Selected excerpt:
The first page of the Truckers Coverage Form and Commercial General Liability Coverage Form each stated that "words and phrases that appear in quotation marks have special meaning." The Cargo Coverage Form did not so state, and no words or phrases appeared in quotation marks on that form. The Common Policy Conditions stated that all coverage parts were subject to several conditions. Those conditions did not include any definition of terms.

2. Claim and its Denial

Matson Navigation Company (Matson) hired Superior to carry freight by truck from a terminal at the Port of Los Angeles to another location. The freight included a dump truck on a flat rack trailer. The cab of the dump truck struck an overpass on July 10, 2003, while the trailer was passing under the bridge. Matson notified Superior that its customer had rejected the dump truck, and demanded payment from Superior for its full value pursuant to the terms of its contract with Superior.

Given instruction 1:
Answer these from the insurance claim excerpt:
(a) Which coverage form neither stated that quoted words have special meaning nor contained any words or phrases in quotation marks?
(b) From what location did Matson hire Superior to carry freight by truck?
(c) On what date did the cab of the dump truck strike an overpass?
Given instruction 2: Go on with the insurance claim excerpt, picking up right after its final sentence.

Record excerpts:
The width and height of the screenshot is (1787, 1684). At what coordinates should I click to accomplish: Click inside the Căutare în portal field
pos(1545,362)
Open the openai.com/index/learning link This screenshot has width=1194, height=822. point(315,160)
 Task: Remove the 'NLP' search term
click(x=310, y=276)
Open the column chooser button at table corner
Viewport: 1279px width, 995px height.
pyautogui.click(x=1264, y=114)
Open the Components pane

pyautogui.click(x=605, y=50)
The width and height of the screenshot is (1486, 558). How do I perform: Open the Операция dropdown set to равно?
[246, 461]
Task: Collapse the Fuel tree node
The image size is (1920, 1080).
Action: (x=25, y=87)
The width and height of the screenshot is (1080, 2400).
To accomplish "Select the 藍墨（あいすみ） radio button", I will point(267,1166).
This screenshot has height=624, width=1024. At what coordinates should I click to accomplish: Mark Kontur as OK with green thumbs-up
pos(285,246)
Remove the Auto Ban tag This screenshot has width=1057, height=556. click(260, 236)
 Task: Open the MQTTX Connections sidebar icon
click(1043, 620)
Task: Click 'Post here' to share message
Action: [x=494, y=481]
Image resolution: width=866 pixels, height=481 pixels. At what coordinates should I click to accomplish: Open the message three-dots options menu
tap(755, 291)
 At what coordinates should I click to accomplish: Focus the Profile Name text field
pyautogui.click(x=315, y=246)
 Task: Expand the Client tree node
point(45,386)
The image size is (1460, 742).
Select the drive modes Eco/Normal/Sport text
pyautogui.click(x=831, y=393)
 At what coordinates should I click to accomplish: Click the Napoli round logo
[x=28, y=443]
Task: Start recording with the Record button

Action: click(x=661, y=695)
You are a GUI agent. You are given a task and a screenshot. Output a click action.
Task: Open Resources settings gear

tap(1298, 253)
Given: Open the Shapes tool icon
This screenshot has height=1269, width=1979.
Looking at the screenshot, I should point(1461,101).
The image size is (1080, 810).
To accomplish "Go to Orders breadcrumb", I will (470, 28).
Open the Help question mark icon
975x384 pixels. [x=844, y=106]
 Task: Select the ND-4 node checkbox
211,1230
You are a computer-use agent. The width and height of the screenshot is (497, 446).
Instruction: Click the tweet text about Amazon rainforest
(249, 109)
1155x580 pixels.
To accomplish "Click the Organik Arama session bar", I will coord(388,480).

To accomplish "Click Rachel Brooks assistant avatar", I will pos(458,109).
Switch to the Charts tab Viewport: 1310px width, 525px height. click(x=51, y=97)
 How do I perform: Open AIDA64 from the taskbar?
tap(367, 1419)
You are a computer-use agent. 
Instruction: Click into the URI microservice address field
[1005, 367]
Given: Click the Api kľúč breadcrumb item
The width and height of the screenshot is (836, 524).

Expected answer 1:
(a) The Cargo Coverage Form.
(b) A terminal at the Port of Los Angeles.
(c) July 10, 2003.

Expected answer 2:
Superior submitted a claim to Inscorp on July 17, 2003. Inscorp‟s claims adjuster, Fleming & Hall Administrators, Inc. (F & H), sent a letter to Superior on November 5, 2003, stating that the claim was denied. The letter stated that there was no property damage coverage under the Truckers Coverage Form because the dump truck was in Superior‟s care, custody, or control when it was damaged. The letter stated that there was no liability coverage under the Commercial General Liability Coverage Form for the same reason and also because that coverage form excluded "autos" from coverage. The letter stated that there was no coverage under the Cargo Coverage Form because the Cargo Coverage Form also excluded "autos." Inscorp did not receive the letter at that time, apparently because it was misaddressed. F & H sent a copy of the letter by fax to RSI on November 21, 2003, and Superior received the letter on that date. The letter did not notify Superior of the one-year contractual limitations provision.

RSI‟s notes indicate that on November 12, 2003, someone from RSI contacted Reginald Smith of Crump, who purportedly indicated that "he likes to give F & H the chance to rec[]tify. He provided me w/ the name of the Program Mgr., Sherry Healy xt 3109. I said I would contact her to discuss & see if... resolution could be arrived at."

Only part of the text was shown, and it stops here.